Quoted passage:
## start
But her spokesman, Valenzuela Mayor Rex Gatchalian, said the visits were not all about the May elections. He noted that Poe had been getting invitations from Pangasinan, home province of her late adoptive father, Fernando Poe Jr.
"We don't just look at the dynamics of how many voters there are," Gatchalian said. "We have to visit as many provinces, as many cities, as many municipalities and try to explain to the people why we're running."
Teehankee recalled how face-to-face campaign helped then Makati Mayor Jejomar Binay score an upset in the 2010 vice presidential elections.
"The key to [his] success was really back-to-basic, ground, grassroots campaigning," Teehankee said. "It's as if he treated the entire country as a larger version of Makati."
As mayor, Binay was known to diligently visit wakes and household, an effort that showed dividends come elections.
Now that Binay is running for president, Teehankee noted how "he has gone around the country several times, even in nooks and crannies that no [other] candidates have gone before."
Navotas Rep. Toby Tiangco, president of Binay's United Nationalist Alliance (UNA), said Binay had probably gone around the country more than any other presidential candidate.
"The difference is that while others are probably doing it because it's important for their campaign," Tiangco said, "this is who he is. He's used to this. He's comfortable doing it."
Supporters of vice presidential candidate Leni Robredo are also banking on her grassroots campaign.
Senator Bam Aquino, Robredo's campaign manager, cited a recent survey supposedly suggesting she had strong chances of winning in areas she had already visited.
"It appears that if Leni is able to go to a place and people get to know her, the 'conversion' is immediate," Aquino said, referring to how people's familiarity with a candidate translates to actual votes.
Campaign strategists agree that much of the election battle is waged on air and on social media.
But at the end of the day, ground campaign allows voters to see if the candidates they meet in the flesh are consistent with the images they see in well-funded media ads.
## end
Problem set:
**A.** From the campaign passage above, reproduce word for word the portion that runs from "Navotas Rep. Toby" to "to actual votes.".
**B.** Answer these from the campaign passage above:
(i) Who serves as Poe's spokesman?
(ii) In which year's vice presidential elections did Binay score an upset?
(iii) Who is Robredo's campaign manager?

Entries provided:
## start
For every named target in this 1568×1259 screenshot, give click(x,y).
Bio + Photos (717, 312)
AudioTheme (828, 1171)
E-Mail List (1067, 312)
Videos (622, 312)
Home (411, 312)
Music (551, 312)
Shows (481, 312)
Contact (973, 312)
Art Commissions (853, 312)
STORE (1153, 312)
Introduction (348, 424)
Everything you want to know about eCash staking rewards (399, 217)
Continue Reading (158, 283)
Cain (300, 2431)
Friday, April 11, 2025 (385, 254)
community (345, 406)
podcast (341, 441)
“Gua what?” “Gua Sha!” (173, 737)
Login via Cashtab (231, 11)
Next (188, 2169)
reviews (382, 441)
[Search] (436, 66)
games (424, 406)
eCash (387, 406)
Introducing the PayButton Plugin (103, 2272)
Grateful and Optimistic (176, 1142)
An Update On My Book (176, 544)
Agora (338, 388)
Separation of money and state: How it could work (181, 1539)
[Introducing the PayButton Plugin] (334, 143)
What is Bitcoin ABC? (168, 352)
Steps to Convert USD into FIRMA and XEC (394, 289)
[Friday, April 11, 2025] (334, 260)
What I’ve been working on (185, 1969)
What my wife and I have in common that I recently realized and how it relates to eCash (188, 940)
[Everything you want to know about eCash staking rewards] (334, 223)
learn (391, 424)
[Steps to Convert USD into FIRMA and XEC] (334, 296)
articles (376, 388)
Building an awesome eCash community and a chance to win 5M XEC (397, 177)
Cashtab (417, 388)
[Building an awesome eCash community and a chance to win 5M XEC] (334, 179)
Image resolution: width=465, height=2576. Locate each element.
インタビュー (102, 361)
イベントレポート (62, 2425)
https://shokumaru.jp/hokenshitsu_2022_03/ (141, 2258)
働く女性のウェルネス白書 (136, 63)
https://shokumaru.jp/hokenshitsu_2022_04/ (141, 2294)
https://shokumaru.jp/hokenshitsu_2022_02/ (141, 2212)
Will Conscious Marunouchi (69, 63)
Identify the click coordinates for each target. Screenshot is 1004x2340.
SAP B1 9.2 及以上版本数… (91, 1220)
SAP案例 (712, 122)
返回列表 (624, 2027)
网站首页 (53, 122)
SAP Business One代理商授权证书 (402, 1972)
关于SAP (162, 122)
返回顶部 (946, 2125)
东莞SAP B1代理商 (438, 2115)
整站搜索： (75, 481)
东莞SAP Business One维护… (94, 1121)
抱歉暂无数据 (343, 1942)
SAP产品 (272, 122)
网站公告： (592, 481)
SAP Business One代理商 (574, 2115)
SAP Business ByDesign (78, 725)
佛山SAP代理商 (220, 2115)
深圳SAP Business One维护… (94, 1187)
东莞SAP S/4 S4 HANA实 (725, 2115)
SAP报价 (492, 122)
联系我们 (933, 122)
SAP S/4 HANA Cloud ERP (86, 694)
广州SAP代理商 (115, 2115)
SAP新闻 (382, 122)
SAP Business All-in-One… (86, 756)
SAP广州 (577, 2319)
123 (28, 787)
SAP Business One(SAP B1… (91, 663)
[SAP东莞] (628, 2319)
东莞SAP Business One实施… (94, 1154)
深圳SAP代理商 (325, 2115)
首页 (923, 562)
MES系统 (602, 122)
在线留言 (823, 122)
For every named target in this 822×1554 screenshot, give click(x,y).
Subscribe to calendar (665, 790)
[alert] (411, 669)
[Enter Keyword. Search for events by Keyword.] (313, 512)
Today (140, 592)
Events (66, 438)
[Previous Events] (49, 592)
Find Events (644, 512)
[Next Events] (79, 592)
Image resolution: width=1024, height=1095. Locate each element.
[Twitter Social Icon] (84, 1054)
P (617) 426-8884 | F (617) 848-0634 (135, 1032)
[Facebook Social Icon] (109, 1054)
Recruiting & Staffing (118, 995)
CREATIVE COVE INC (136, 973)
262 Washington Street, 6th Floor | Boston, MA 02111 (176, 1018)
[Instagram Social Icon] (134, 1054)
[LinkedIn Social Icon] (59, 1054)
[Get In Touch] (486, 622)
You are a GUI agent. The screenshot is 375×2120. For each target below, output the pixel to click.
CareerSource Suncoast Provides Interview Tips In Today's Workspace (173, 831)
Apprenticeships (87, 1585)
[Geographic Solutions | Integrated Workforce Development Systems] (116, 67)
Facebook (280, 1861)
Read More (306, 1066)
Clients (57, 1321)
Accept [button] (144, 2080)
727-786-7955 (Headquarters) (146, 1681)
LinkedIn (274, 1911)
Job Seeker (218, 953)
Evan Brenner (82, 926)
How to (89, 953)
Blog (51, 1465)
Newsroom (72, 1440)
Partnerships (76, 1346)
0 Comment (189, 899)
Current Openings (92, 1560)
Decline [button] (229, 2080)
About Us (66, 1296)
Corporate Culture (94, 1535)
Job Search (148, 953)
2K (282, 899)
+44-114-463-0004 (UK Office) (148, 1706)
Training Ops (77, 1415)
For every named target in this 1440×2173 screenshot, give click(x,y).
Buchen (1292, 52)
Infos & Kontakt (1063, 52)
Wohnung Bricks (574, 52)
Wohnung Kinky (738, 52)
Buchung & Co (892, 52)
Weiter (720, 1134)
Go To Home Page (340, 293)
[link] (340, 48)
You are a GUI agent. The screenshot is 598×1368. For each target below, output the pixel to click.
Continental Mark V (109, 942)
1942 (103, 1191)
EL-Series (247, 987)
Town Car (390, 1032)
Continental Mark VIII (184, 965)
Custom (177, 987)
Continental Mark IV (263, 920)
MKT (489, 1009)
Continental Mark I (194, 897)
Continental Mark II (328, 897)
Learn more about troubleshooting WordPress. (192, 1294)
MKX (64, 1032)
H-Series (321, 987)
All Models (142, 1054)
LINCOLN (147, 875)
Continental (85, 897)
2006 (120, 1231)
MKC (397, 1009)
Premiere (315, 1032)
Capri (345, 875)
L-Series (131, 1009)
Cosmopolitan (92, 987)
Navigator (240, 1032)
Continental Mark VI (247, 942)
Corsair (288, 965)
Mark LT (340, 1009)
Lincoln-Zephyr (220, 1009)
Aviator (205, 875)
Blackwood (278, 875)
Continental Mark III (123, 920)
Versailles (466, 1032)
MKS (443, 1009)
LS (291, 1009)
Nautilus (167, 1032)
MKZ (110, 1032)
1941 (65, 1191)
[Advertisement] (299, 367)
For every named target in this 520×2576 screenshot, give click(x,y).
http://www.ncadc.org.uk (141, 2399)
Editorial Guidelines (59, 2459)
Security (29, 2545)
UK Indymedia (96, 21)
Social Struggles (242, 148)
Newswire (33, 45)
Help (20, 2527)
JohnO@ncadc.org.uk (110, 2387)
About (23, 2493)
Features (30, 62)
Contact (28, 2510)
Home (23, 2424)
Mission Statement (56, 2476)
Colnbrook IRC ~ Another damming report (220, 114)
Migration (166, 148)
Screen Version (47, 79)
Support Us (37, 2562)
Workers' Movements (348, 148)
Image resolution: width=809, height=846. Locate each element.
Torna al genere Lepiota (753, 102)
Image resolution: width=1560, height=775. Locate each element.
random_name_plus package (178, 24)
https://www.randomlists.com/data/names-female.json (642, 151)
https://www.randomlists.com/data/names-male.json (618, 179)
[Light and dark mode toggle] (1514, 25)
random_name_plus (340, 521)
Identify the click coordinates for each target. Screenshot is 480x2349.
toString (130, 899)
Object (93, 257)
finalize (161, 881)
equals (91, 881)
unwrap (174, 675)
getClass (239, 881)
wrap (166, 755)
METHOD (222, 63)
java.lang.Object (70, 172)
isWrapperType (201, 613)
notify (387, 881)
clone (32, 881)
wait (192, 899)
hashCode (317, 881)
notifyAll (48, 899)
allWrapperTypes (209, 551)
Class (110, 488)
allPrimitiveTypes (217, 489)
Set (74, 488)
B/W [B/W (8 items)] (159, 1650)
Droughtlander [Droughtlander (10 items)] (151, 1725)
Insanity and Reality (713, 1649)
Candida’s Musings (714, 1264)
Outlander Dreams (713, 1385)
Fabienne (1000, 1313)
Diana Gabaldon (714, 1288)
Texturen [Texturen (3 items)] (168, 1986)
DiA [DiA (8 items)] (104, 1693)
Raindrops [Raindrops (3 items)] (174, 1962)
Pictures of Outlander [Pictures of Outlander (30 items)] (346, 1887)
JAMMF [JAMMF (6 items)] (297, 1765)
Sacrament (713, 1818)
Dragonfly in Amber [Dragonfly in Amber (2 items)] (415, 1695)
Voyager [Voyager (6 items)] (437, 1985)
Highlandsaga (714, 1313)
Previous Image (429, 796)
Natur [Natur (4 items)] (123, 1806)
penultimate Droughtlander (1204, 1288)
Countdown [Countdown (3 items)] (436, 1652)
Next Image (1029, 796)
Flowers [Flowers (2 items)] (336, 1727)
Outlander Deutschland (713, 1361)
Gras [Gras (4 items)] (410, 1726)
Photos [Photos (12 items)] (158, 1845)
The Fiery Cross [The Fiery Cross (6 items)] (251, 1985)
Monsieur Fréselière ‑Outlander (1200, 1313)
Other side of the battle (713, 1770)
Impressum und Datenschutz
## end
Task responses:
**A.**
Navotas Rep. Toby Tiangco, president of Binay's United Nationalist Alliance (UNA), said Binay had probably gone around the country more than any other presidential candidate.
"The difference is that while others are probably doing it because it's important for their campaign," Tiangco said, "this is who he is. He's used to this. He's comfortable doing it."
Supporters of vice presidential candidate Leni Robredo are also banking on her grassroots campaign.
Senator Bam Aquino, Robredo's campaign manager, cited a recent survey supposedly suggesting she had strong chances of winning in areas she had already visited.
"It appears that if Leni is able to go to a place and people get to know her, the 'conversion' is immediate," Aquino said, referring to how people's familiarity with a candidate translates to actual votes.

**B.**
(i) Valenzuela Mayor Rex Gatchalian
(ii) 2010
(iii) Senator Bam Aquino